MOACYR
SCLIAR
O
casal chegou à cidade tarde da noite. Estavam cansados da viagem;
e ela, em adiantada gravidez, não se sentia bem. Foram procurar
um lugar onde passar a noite. Hotel, hospedaria, qualquer coisa
viria bem, desde que não fosse muito caro, pois eram pessoas de
modestos recursos. Não seria um empreendimento fácil, como descobriram
desde o início. No primeiro hotel, o gerente, homem de maus modos,
foi logo dizendo que não havia lugar. No segundo, o encarregado
da portaria olhou com desconfiança o casal e resolveu pedir documentos.
O homem disse que não tinha; na pressa da viagem esquecera os
documentos.
E como pretende o senhor conseguir um lugar num hotel,
se não em documentos? disse o encarregado. Eu nem sei se
o senhor vai pagar a conta ou não.
O viajante não disse nada. Tomou a esposa pelo braço e seguiu
adiante. No terceiro hotel, também não havia vaga. No quarto que
não passava de uma modesta hospedaria havia lugar, mas o
dono desconfiou do casal e resolveu dizer que o estabelecimento
estava lotado. Contudo, para não ficar mal, deu uma desculpa:
O senhor vê, se o governo nos desse incentivos, como dão para
os grandes hotéis, eu já teria feito uma reforma aqui. Poderia
até receber delegações estrangeiras. Mas até hoje, não consegui
nada. Se eu tivesse uma amizade influente... O senhor não conhece
ninguém nas altas esferas?
O viajante hesitou, depois disse que sim, que talvez conhecesse
alguém nas altas esferas.
Pois então disse o dono da hospedaria fale para esse
seu conhecido da minha hospedaria.

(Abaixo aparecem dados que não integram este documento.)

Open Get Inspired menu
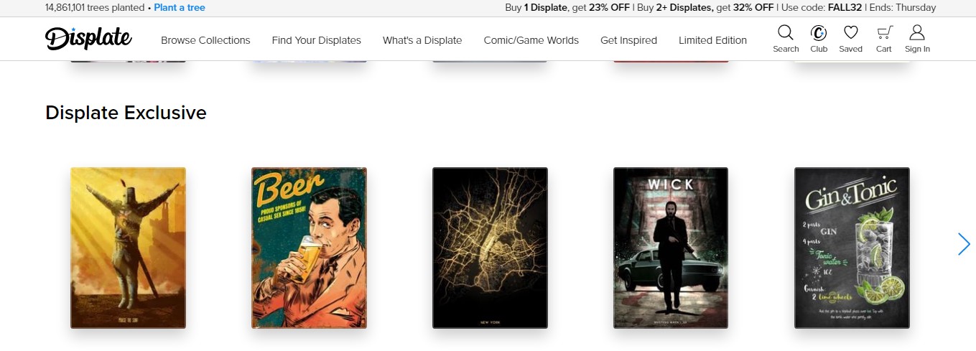976x351 pixels. (628, 40)
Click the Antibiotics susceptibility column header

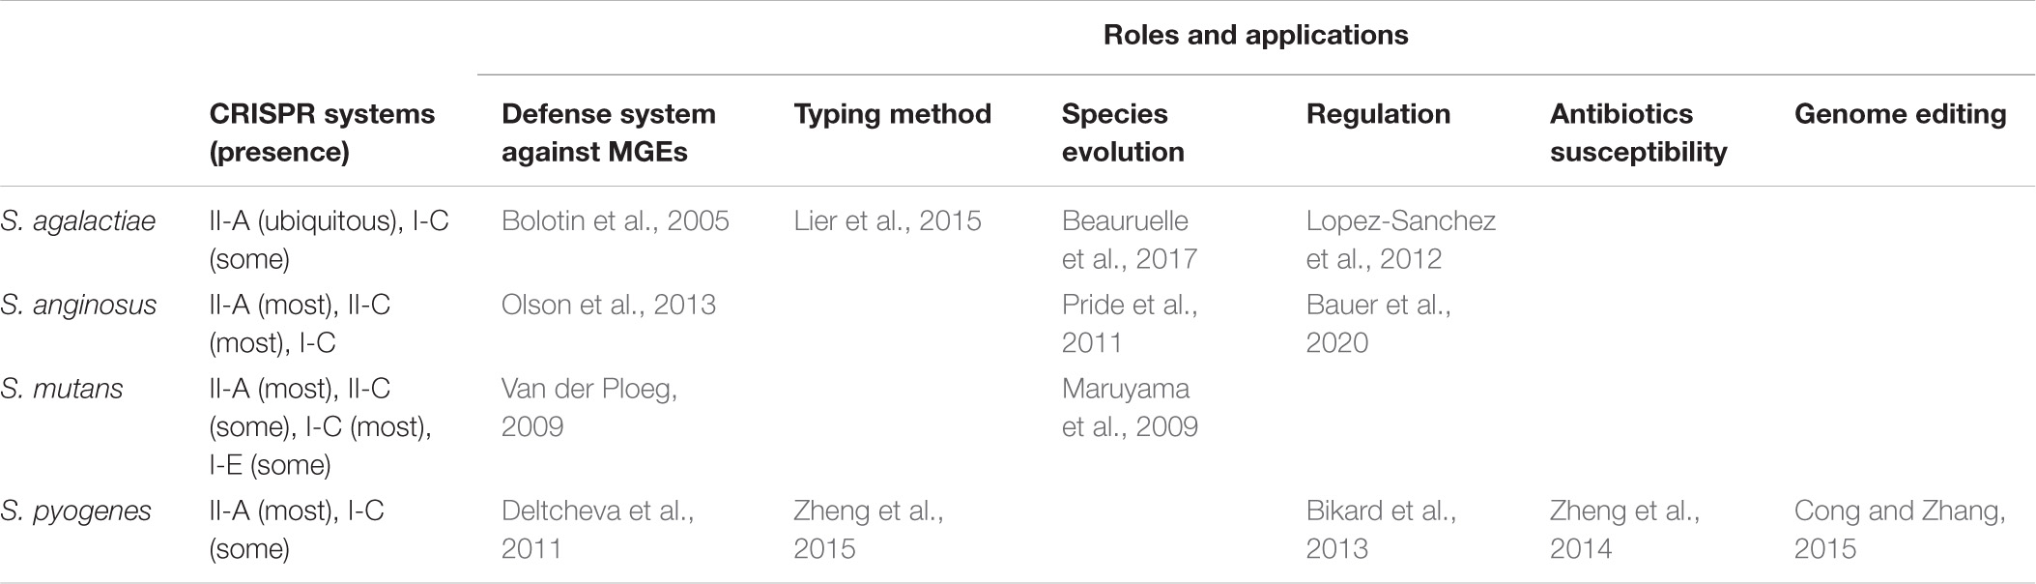pyautogui.click(x=1638, y=132)
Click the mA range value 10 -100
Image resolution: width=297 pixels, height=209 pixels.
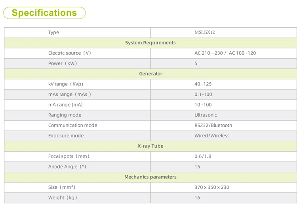tap(203, 105)
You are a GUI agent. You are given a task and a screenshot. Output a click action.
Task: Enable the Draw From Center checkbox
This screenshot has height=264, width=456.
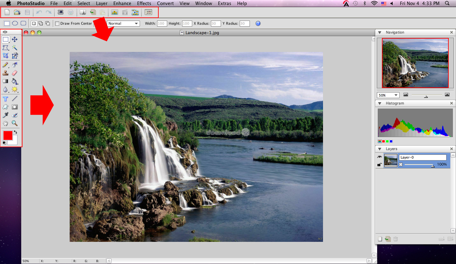click(x=57, y=23)
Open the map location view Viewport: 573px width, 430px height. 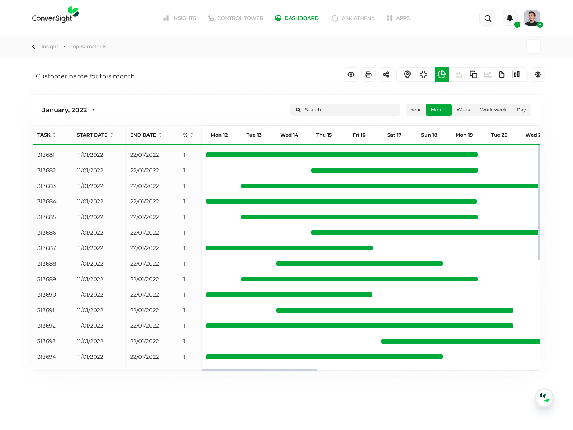point(407,74)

Assim, da próxima vez que o
senhor vier, talvez já possa lhe dar um quarto de primeira classe,
com banho e tudo.
O viajante agradeceu, lamentando apenas que seu problema fosse
mais urgente: precisava de um quarto para aquela noite. Foi adiante.
No hotel seguinte, quase tiveram êxito. O gerente estava esperando
um casal de conhecidos artistas, que viajavam incógnitos. Quando
os viajantes apareceram, pensou que fossem os hóspedes que aguardava
e disse que sim, que o quarto já estava pronto. Ainda fez um elogio:
O disfarce está muito bom.
Que disfarce? perguntou o viajante.
Essas roupas velhas que vocês estão usando disse
o gerente.
Isso não é disfarce disse o homem. São as roupas
que nós temos.
O gerente aí percebeu o engano: Sinto muito desculpou-se.
Eu pensei que tinha um quarto vago, mas parece que já foi ocupado.
O casal foi adiante. No hotel seguinte, também não havia vaga,
e o gerente era metido a engraçado. Ali perto havia uma manjedoura,
disse: por que não se hospedavam lá? Não seria muito confortável,
mas em compensação, não pagariam diária. Para surpresa dele, viajante
achou a idéia boa e até agradeceu. Saíram. Não demorou muito,
apareceram os três Reis Magos, perguntando por um casal de forasteiros.
E foi aí que o gerente começou a achar que talvez tivesse perdido
os hóspedes mais importantes já chegados a Belém.